Ultimately, the White Mountain Orchestra, previously called the Maxwell Family Orchestra, recorded four songs. Billie was asked by Ralph Peer, a well-known producer who had also made a number of field recordings in the South, to record some of her own material. What resulted were three solo discs with two songs each, which are now the object of Johnny D and Al Perry's quests.

Those brittle old records are even more interesting because they are some of the only evidence we have of such music. The Maxwell family was not formally trained — or educated past eighth grade — so their music isn't written anywhere. Recording was far out of reach for most, so songs were passed down through the family through an aural tradition. Then, when they were recorded in a studio, only a very few copies were pressed. Oh, and 78s broke easily.

Given all that, it's clear why the albums are so hard to find, and why people like Dixon will pay so much for them.

"[The records] were distributed mostly in the major markets, and they didn't make that many 'cause they really weren't hits," Dixon says. "They probably made between 1,000 and 2,000 of each of these records. They're 78s, so a lot of them have been cracked, busted, or whatever over the years. They made so few of them that I wouldn't even venture to guess how many still exist. Maybe there are only 20 copies or something. [But] it only takes two people to drive the price of the record up."

Still, for someone like Johnny D, owning that artifact is a worthy quest. It's not that they can't hear the songs otherwise — in fact, we've got tracks from Maxwell for readers to listen to at PHXmusic.com — it's just something about owning that piece of history.

"Number one, she's the earliest Arizona recording artist that I know of. So because I collect Arizona records, that makes it unique to me," he says. "I think I read somewhere that she's credited as being the first country girl singer. So that, to somebody else, might be the more interesting thing. Or maybe they're making a run on Victor records. For me it's just that she's got an Arizona connection."

Whether it was obvious or not at the time, what Billie Maxwell did was pave the way for women in country music.
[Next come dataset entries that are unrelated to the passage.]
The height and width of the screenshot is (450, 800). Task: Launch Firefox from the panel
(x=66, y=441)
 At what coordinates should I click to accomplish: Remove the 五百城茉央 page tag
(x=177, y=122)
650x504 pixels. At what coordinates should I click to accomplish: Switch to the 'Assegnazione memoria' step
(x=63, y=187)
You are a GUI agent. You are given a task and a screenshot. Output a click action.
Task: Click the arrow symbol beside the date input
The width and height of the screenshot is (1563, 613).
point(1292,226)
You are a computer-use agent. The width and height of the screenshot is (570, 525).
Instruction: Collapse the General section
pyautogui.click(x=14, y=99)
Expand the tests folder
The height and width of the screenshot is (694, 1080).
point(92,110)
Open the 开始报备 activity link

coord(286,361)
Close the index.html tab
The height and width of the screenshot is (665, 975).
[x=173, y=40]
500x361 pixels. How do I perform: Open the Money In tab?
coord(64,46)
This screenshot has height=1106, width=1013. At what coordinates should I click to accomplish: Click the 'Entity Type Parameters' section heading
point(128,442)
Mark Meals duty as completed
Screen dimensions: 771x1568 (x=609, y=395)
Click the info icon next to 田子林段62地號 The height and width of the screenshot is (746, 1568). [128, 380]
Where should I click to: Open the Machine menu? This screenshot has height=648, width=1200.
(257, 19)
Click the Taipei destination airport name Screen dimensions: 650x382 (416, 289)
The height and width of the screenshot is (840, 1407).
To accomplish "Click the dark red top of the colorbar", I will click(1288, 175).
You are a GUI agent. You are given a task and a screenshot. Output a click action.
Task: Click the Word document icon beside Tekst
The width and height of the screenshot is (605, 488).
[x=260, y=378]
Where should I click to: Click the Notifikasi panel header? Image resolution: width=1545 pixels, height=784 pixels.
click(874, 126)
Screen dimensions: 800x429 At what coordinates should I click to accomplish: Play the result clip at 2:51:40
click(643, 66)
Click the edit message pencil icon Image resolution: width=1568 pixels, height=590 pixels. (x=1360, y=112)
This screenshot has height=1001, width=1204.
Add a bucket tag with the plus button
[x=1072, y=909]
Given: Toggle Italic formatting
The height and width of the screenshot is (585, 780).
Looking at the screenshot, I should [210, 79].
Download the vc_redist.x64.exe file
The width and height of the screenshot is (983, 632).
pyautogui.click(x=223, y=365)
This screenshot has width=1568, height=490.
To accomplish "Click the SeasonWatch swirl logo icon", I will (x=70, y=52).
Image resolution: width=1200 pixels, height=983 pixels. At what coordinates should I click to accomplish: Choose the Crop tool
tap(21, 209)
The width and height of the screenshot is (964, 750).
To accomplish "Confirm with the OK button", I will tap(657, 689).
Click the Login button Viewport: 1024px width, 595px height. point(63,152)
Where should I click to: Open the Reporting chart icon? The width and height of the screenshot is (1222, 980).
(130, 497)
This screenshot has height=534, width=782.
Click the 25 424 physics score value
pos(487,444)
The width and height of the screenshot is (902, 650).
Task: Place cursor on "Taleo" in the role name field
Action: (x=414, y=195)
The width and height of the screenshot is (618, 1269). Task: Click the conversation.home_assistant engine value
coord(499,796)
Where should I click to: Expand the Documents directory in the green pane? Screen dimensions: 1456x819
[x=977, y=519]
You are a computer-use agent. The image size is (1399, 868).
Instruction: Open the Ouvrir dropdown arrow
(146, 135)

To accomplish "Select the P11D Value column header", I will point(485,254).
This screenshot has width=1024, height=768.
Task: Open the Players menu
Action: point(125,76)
Not only was she able to be taken seriously as a musician and singer at a time when many women weren't, but she articulated the struggles of working-class women from an honest and forthright perspective, years before pioneers like Loretta Lynn were even conceived.

Johnny D also points out that Maxwell didn't receive recognition or appreciation for her work aside from the audiences at the dances where her family played, and she probably never heard herself on the radio. (There weren't likely radio stations in the White Mountains at the time.) Though Simpson said that the family was given some recordings to distribute to friends, any that were in the family seem to have been lost. Simpson knows of a few people who own some of these records, but when she tried to buy them, the owners wouldn't part with them.

Maxwell died of a rare cancer at 48, but in her short life, she and her modest family — the First Family of Arizona music — came to represent an important part of the cultural milieu that is Arizona. They worked the land, played at community events and dances, and passed their music down through the generations — all the way down to guys like Johnny D, who feel the connection despite living a very different life a few hundred miles west and several decades later.

Simpson, of course, feels that connection, too. Like Dixon and Perry, she'd love to get her hands on a copy of her aunt's record.

For now, her connection is in a purely aural form, like most of the songs her aunt and her family sang. Likewise, that connection can take on a fleeting physical manifestation from time to time. Simpson obviously beams with pride knowing that Maxwell's story, the story of a heartsick but dedicated cowboy's wife raising her voice in El Paso, will be told in pages that'll quickly yellow and be discarded like so many cracked 78s.

Simpson shows those feelings much as her aunt did in song — a subtle glimpse into deep desires, delivered with humility but with great sincerity.

"To me, it's delightful," she says. "I love to read about things like that."